(Stored items)
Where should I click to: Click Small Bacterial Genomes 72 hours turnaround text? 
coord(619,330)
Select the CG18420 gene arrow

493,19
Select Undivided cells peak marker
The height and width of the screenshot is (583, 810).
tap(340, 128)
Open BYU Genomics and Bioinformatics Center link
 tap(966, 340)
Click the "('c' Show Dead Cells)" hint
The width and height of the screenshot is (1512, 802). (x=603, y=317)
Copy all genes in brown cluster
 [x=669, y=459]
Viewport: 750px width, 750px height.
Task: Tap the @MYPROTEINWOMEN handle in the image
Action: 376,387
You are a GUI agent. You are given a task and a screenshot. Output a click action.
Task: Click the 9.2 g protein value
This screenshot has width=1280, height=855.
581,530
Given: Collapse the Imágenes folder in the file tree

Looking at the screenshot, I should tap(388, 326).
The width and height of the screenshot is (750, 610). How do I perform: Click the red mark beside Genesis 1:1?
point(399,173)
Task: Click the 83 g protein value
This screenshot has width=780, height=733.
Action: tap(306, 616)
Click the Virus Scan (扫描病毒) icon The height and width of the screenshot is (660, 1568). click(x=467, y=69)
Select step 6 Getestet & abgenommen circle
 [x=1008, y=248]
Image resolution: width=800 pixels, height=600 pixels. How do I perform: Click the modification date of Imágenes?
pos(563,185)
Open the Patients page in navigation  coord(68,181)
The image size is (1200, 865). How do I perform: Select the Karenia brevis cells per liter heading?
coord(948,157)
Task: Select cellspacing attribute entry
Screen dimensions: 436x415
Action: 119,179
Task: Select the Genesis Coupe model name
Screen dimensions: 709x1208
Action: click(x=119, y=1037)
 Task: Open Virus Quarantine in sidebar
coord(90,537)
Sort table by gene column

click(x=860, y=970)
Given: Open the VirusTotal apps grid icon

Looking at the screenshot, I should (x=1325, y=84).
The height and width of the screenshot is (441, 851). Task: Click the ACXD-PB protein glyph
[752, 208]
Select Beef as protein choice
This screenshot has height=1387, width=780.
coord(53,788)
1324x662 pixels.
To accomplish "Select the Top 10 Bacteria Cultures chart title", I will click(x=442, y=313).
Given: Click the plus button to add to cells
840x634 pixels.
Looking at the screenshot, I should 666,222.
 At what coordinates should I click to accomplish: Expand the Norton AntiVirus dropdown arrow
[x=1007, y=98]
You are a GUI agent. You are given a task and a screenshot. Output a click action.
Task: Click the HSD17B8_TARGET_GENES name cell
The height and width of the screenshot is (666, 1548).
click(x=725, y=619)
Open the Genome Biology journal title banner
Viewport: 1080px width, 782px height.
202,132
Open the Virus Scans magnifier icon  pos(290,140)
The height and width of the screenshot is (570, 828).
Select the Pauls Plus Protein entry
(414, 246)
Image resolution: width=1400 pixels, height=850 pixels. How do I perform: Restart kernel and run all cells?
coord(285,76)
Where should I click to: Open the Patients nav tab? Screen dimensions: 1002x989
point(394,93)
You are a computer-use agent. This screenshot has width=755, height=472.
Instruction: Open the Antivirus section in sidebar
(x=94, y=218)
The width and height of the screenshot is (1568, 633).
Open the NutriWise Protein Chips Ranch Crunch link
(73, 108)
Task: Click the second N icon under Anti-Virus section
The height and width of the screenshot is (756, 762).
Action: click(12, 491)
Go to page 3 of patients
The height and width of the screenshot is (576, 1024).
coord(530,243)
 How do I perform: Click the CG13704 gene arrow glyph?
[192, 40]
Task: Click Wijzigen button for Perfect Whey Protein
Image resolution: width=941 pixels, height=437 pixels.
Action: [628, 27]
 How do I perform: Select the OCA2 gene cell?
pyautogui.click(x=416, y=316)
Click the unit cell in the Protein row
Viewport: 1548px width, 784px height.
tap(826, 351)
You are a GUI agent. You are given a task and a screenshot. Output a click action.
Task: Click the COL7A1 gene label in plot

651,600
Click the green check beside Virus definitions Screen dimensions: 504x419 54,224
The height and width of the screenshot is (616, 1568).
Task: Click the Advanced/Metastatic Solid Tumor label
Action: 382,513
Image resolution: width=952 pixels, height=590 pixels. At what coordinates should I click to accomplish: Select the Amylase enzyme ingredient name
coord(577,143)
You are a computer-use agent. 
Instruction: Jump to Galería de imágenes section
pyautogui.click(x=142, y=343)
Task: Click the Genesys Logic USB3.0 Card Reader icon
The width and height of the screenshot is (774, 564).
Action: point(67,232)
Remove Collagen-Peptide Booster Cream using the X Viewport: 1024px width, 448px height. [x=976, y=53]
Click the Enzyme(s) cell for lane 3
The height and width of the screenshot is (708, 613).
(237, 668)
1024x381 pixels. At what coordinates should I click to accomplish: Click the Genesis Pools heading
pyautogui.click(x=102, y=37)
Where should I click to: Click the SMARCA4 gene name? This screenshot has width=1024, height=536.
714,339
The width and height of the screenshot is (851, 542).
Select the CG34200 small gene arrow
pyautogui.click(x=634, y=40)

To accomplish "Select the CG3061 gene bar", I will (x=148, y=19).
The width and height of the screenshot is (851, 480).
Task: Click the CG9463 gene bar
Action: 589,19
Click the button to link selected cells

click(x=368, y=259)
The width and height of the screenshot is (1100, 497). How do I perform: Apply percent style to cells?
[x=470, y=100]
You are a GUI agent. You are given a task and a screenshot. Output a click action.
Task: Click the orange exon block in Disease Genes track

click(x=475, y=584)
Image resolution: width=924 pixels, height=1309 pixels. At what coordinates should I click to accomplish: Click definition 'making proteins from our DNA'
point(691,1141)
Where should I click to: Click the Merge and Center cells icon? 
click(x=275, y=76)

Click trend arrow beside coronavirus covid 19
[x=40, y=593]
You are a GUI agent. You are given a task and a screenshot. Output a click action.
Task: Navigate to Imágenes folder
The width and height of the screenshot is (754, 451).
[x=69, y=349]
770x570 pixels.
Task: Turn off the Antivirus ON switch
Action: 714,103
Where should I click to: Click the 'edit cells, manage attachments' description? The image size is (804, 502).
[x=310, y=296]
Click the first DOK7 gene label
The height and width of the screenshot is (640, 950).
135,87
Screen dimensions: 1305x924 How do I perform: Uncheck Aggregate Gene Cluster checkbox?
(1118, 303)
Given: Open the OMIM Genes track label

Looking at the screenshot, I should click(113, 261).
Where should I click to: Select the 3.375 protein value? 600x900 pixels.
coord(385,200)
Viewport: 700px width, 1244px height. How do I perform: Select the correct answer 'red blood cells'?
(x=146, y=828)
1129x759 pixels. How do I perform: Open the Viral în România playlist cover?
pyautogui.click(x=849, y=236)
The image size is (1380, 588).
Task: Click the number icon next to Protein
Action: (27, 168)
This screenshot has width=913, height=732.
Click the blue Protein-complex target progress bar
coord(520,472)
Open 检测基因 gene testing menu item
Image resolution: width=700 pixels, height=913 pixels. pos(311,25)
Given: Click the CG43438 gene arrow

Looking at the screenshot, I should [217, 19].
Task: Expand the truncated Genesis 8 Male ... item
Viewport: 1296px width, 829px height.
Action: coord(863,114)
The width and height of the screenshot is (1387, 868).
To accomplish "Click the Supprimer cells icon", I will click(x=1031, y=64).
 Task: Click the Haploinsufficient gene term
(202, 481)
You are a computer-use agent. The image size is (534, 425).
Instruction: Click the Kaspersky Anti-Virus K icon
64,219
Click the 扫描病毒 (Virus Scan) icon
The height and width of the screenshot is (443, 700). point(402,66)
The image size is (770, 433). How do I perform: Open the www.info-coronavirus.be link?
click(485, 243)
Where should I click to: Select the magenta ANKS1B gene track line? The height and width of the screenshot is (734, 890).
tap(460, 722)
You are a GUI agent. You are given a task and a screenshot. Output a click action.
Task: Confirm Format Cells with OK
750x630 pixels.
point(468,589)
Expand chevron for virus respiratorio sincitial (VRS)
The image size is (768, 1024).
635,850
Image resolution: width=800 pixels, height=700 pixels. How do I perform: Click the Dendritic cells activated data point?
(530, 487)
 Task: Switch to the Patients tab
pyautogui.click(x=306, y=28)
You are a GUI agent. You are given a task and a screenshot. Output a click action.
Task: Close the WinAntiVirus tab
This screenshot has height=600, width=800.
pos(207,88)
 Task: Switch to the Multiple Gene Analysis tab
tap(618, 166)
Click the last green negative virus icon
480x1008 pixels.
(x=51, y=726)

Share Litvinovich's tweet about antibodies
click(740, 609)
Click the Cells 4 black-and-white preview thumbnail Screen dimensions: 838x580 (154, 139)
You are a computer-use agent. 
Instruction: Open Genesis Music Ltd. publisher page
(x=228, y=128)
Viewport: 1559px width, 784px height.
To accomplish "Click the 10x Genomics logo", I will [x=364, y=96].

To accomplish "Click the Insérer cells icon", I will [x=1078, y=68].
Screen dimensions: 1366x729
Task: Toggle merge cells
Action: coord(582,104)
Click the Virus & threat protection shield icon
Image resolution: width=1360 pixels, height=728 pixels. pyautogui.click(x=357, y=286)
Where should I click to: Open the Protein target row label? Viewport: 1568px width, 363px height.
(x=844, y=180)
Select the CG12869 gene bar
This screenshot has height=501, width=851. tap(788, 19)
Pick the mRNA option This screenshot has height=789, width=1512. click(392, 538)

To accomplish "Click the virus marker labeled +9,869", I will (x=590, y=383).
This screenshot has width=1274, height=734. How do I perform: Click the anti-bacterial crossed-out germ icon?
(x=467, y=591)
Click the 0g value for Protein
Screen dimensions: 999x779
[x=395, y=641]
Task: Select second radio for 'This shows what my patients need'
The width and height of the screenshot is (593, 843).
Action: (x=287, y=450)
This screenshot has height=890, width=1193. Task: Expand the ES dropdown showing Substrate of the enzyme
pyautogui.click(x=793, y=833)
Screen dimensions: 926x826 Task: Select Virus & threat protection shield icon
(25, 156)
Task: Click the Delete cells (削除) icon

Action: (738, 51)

§ Activity
What are the lines, exactly as written above, from the line with "Where should I click to: Click the 'edit" to the line with "You are a computer-use agent. The", both included? Output only those.

§ Written response
Where should I click to: Click the 'edit cells, manage attachments' description? The image size is (804, 502).
[x=310, y=296]
Click the first DOK7 gene label
The height and width of the screenshot is (640, 950).
135,87
Screen dimensions: 1305x924 How do I perform: Uncheck Aggregate Gene Cluster checkbox?
(1118, 303)
Given: Open the OMIM Genes track label

Looking at the screenshot, I should click(113, 261).
Where should I click to: Select the 3.375 protein value? 600x900 pixels.
coord(385,200)
Viewport: 700px width, 1244px height. How do I perform: Select the correct answer 'red blood cells'?
(x=146, y=828)
1129x759 pixels. How do I perform: Open the Viral în România playlist cover?
pyautogui.click(x=849, y=236)
The image size is (1380, 588).
Task: Click the number icon next to Protein
Action: (27, 168)
This screenshot has width=913, height=732.
Click the blue Protein-complex target progress bar
coord(520,472)
Open 检测基因 gene testing menu item
Image resolution: width=700 pixels, height=913 pixels. pos(311,25)
Given: Click the CG43438 gene arrow

Looking at the screenshot, I should [217, 19].
Task: Expand the truncated Genesis 8 Male ... item
Viewport: 1296px width, 829px height.
Action: coord(863,114)
The width and height of the screenshot is (1387, 868).
To accomplish "Click the Supprimer cells icon", I will click(x=1031, y=64).
 Task: Click the Haploinsufficient gene term
(202, 481)
You are a computer-use agent. The image size is (534, 425).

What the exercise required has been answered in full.